Note: Players gained or lost such as Le’Raven Clark, Breiden Fehoko, and Malik Reed who are on league minimum, one-year deals cannot be CFAs.

Since the Steelers have gained five players already in the compensatory formula, they would have to lose six total players in order to have a net loss. If that would become the case, the cancellation procedure would kick in to determine which round that selection would be. But for the Steelers, they are very unlikely to reach that point in the 2023 offseason. So even though Cam Sutton has the highest round value of any of the players, it doesn’t matter because the Steelers don’t have a net loss.

Under the previous CBA, a player would no longer count in the compensatory formula if they weren’t on the roster beyond Week 10 of the season. Some Steelers fans may remember L.J. Fort was released by the Eagles in 2019 which almost cost the Steelers a compensatory draft pick.

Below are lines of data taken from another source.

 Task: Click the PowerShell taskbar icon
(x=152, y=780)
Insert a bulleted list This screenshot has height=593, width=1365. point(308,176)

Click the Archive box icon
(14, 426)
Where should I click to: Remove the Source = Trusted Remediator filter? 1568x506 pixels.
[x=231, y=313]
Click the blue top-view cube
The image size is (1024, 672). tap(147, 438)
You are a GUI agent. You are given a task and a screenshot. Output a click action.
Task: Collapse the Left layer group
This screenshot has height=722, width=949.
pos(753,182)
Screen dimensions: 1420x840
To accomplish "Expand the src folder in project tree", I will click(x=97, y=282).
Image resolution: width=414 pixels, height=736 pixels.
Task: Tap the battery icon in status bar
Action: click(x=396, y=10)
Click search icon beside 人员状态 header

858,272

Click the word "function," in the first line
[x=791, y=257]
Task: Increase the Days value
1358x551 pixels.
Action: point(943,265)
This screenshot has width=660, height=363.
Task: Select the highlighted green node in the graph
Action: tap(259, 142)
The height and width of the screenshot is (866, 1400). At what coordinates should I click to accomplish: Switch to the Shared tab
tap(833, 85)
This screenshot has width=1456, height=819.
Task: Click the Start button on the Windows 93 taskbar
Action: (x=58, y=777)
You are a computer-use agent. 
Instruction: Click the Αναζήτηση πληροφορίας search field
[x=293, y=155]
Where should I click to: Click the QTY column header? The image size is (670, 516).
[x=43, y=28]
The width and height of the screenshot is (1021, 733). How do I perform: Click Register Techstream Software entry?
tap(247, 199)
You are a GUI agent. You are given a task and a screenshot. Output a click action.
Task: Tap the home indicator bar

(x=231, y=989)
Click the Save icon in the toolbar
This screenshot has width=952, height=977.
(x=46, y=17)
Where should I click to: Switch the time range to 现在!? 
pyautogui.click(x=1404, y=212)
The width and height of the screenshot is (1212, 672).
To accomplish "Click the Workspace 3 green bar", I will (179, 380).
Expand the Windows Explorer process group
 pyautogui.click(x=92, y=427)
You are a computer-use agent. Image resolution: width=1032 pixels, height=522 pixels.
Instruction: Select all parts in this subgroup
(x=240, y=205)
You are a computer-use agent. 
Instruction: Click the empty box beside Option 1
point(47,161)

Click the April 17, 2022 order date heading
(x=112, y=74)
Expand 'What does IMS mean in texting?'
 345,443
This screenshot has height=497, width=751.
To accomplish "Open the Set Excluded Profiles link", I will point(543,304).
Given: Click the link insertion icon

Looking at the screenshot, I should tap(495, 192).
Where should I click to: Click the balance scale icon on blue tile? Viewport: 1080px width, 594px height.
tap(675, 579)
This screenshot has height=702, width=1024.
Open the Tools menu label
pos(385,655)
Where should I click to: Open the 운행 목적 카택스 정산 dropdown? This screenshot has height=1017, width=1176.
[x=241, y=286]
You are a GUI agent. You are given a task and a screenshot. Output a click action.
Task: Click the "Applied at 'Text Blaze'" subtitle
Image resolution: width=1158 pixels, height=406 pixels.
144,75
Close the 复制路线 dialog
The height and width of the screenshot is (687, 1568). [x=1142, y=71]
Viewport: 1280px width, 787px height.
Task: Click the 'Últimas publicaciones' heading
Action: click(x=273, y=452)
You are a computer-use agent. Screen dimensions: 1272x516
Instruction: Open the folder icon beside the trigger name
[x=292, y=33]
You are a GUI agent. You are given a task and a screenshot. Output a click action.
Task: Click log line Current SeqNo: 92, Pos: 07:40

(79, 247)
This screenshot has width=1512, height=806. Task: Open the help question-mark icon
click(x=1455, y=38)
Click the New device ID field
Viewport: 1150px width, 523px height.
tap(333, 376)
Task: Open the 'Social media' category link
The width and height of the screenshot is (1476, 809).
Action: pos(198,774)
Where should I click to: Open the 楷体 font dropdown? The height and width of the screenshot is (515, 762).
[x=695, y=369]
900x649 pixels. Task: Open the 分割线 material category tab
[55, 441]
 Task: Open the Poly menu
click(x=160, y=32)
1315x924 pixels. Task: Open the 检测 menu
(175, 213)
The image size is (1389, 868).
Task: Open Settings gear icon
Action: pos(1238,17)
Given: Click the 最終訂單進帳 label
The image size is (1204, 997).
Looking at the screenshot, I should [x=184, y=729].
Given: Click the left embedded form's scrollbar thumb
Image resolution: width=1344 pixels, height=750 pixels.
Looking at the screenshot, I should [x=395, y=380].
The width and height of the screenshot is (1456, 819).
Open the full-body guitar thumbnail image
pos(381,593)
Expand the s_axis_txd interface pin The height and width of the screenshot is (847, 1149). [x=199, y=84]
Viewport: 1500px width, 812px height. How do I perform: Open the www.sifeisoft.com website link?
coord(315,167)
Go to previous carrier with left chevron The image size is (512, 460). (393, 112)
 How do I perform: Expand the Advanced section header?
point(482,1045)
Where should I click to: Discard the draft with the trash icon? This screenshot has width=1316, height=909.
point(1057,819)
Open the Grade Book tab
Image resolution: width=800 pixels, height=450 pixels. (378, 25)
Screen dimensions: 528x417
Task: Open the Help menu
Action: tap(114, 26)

Instead, the Steelers ended up releasing Donte Moncrief and were able to keep their third-round draft selection for the loss of Le’Veon Bell.

But since the new CBA, the cutoff date for CFAs is the Monday after the NFL draft. For this reason, any players signed or released by a team will not change their CFA status with each team. The only way the status will be changed, other than the factors of snaps played and postseason awards, is if a player is traded. This happened to the Steelers in 2021 as they acquired Ahkello Witherspoon’s CFA status and cost them another potential compensatory pick.

So as the 2023 NFL free agency period winds down, the Steelers are not likely going to get a compensatory pick for the 2024 NFL draft. Even though the Steelers are out of the running, hopefully you have a better idea of the compensatory process going forward.